Provided records
*-*-*

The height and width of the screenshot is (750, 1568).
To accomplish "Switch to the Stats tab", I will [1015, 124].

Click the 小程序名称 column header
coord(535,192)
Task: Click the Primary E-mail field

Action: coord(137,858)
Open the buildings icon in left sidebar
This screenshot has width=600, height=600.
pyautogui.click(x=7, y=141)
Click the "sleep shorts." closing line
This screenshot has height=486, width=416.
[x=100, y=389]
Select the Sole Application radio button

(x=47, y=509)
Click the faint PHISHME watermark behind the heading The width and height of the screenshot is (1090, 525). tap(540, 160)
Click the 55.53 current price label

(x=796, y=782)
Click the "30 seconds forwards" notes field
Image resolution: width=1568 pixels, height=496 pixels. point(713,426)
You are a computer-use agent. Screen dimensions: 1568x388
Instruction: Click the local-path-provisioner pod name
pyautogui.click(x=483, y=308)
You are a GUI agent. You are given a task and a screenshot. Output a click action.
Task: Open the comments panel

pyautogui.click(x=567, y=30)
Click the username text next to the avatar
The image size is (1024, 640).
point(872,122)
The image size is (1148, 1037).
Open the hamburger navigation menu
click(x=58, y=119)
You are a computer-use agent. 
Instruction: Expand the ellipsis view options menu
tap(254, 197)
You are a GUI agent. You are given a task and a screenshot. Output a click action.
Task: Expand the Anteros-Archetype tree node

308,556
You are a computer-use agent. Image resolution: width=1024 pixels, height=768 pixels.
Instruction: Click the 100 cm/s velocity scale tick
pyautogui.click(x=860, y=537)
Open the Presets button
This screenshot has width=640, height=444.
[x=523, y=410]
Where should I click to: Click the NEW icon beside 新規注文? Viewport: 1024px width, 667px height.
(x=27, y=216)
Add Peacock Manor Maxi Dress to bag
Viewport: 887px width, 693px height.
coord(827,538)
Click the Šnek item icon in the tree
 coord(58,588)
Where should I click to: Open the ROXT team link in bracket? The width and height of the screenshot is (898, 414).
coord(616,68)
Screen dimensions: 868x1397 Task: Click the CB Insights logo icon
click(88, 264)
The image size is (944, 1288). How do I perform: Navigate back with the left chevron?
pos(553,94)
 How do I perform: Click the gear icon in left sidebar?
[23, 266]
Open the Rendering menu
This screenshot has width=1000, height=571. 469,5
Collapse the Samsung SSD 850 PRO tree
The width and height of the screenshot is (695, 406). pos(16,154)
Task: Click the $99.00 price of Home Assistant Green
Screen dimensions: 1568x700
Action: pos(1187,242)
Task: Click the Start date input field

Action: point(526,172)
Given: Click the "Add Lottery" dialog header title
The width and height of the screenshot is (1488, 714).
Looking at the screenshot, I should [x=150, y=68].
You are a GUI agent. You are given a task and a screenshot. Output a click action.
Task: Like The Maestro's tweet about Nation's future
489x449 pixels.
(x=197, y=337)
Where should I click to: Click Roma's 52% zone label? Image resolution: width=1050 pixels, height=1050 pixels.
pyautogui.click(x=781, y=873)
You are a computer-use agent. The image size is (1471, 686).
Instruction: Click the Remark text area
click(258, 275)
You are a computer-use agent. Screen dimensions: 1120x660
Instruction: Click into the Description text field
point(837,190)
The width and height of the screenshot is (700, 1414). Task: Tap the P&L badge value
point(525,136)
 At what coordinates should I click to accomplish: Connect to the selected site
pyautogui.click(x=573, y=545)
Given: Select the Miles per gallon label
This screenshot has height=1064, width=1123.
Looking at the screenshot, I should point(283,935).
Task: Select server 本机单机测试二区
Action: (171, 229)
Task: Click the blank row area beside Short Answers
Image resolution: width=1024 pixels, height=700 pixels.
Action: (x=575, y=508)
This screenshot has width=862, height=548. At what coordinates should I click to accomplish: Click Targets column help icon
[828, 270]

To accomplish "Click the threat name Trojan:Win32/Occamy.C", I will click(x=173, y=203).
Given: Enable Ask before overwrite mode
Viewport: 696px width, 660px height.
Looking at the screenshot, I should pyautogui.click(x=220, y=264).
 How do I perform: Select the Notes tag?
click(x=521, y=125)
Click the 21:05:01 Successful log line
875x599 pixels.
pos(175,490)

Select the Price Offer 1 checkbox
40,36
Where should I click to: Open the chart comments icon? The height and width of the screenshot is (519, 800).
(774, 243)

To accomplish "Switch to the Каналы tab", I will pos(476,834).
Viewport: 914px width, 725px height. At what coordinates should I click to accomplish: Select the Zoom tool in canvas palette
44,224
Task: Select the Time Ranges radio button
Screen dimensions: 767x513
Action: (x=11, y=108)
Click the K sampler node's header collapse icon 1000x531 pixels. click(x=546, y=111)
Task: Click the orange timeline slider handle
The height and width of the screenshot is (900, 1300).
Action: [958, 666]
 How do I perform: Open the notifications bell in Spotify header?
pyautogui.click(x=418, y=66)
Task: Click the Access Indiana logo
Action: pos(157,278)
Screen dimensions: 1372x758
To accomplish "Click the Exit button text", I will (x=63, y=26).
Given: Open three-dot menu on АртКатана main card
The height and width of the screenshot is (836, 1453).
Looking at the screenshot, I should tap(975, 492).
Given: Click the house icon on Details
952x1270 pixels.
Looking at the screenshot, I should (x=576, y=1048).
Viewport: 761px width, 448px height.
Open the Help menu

*-*-*

Task goal
After locating the line containing "Screen dimensions: 767x513", give that line and every later line of the listing again exactly, up to and including the last.

The answer
Screen dimensions: 767x513
Action: (x=11, y=108)
Click the K sampler node's header collapse icon 1000x531 pixels. click(x=546, y=111)
Task: Click the orange timeline slider handle
The height and width of the screenshot is (900, 1300).
Action: [958, 666]
 How do I perform: Open the notifications bell in Spotify header?
pyautogui.click(x=418, y=66)
Task: Click the Access Indiana logo
Action: pos(157,278)
Screen dimensions: 1372x758
To accomplish "Click the Exit button text", I will (x=63, y=26).
Given: Open three-dot menu on АртКатана main card
The height and width of the screenshot is (836, 1453).
Looking at the screenshot, I should tap(975, 492).
Given: Click the house icon on Details
952x1270 pixels.
Looking at the screenshot, I should (x=576, y=1048).
Viewport: 761px width, 448px height.
Open the Help menu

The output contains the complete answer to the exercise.